Begin The records

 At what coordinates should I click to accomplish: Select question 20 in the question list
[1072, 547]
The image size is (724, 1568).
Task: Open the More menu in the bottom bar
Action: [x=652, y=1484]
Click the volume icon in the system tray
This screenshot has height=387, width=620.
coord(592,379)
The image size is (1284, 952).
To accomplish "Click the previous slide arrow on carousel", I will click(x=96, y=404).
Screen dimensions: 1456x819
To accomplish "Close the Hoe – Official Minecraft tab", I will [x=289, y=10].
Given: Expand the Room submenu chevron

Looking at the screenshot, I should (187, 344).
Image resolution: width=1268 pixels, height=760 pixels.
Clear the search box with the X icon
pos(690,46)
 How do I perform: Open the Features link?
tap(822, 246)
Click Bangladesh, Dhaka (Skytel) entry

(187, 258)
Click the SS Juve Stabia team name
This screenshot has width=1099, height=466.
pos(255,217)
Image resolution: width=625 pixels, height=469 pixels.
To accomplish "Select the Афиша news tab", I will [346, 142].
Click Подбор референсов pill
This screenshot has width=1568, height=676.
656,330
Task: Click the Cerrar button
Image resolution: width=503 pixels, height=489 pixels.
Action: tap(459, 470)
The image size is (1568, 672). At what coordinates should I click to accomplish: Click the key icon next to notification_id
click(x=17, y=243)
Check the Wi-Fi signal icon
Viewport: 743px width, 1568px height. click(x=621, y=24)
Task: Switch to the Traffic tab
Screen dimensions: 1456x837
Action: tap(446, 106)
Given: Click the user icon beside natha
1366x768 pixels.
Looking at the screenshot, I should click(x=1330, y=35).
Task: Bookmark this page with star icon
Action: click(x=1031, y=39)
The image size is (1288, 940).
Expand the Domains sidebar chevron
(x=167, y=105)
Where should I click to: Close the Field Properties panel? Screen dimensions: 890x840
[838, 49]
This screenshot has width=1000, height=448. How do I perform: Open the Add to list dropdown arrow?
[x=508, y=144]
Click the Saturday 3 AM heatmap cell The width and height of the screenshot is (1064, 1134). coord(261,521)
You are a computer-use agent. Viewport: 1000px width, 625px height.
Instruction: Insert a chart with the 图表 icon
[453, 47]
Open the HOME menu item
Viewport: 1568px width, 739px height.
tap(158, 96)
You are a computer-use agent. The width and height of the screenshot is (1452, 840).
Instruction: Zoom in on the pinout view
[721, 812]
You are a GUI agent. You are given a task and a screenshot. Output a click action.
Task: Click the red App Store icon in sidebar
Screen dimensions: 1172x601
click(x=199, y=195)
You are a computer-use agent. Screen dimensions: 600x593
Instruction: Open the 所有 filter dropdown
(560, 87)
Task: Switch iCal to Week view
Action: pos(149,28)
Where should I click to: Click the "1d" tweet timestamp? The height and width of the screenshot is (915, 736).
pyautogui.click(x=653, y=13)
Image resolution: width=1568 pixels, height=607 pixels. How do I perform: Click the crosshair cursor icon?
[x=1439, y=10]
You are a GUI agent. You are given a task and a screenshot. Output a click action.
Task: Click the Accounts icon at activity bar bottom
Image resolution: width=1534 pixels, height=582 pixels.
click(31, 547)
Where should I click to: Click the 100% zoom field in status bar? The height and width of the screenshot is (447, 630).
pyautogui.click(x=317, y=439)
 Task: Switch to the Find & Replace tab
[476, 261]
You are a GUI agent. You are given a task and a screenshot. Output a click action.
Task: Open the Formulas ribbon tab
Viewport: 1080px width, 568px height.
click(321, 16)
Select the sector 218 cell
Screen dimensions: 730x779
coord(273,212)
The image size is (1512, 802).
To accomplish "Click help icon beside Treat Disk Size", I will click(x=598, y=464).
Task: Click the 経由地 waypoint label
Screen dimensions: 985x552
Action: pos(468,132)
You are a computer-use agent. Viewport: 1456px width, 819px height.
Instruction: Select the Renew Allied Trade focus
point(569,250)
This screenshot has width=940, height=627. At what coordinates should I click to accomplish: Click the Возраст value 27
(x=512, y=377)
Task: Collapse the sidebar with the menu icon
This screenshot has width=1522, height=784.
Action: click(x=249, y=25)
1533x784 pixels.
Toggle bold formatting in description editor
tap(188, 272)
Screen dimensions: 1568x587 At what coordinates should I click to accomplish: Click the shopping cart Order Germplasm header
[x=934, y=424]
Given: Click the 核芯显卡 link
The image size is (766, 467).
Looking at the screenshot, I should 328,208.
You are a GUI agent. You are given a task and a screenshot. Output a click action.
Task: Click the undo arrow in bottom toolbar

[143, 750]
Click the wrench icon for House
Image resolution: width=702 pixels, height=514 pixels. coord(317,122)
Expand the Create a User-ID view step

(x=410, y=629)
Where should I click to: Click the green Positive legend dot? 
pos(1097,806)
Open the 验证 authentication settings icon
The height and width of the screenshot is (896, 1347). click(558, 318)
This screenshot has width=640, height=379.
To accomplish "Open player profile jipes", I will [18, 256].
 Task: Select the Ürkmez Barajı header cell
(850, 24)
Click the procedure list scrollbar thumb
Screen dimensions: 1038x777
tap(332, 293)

End The records

What you have to do
Please write out again the lines from the one containing "This screenshot has width=940, height=627." through the end of the records, inclusive, switching "wrench" to "gear" and leaving everything else unchanged.

Answer to this task
This screenshot has width=940, height=627. At what coordinates should I click to accomplish: Click the Возраст value 27
(x=512, y=377)
Task: Collapse the sidebar with the menu icon
This screenshot has width=1522, height=784.
Action: click(x=249, y=25)
1533x784 pixels.
Toggle bold formatting in description editor
tap(188, 272)
Screen dimensions: 1568x587 At what coordinates should I click to accomplish: Click the shopping cart Order Germplasm header
[x=934, y=424]
Given: Click the 核芯显卡 link
The image size is (766, 467).
Looking at the screenshot, I should 328,208.
You are a GUI agent. You are given a task and a screenshot. Output a click action.
Task: Click the undo arrow in bottom toolbar

[143, 750]
Click the gear icon for House
Image resolution: width=702 pixels, height=514 pixels. coord(317,122)
Expand the Create a User-ID view step

(x=410, y=629)
Where should I click to: Click the green Positive legend dot? 
pos(1097,806)
Open the 验证 authentication settings icon
The height and width of the screenshot is (896, 1347). click(558, 318)
This screenshot has width=640, height=379.
To accomplish "Open player profile jipes", I will [18, 256].
 Task: Select the Ürkmez Barajı header cell
(850, 24)
Click the procedure list scrollbar thumb
Screen dimensions: 1038x777
tap(332, 293)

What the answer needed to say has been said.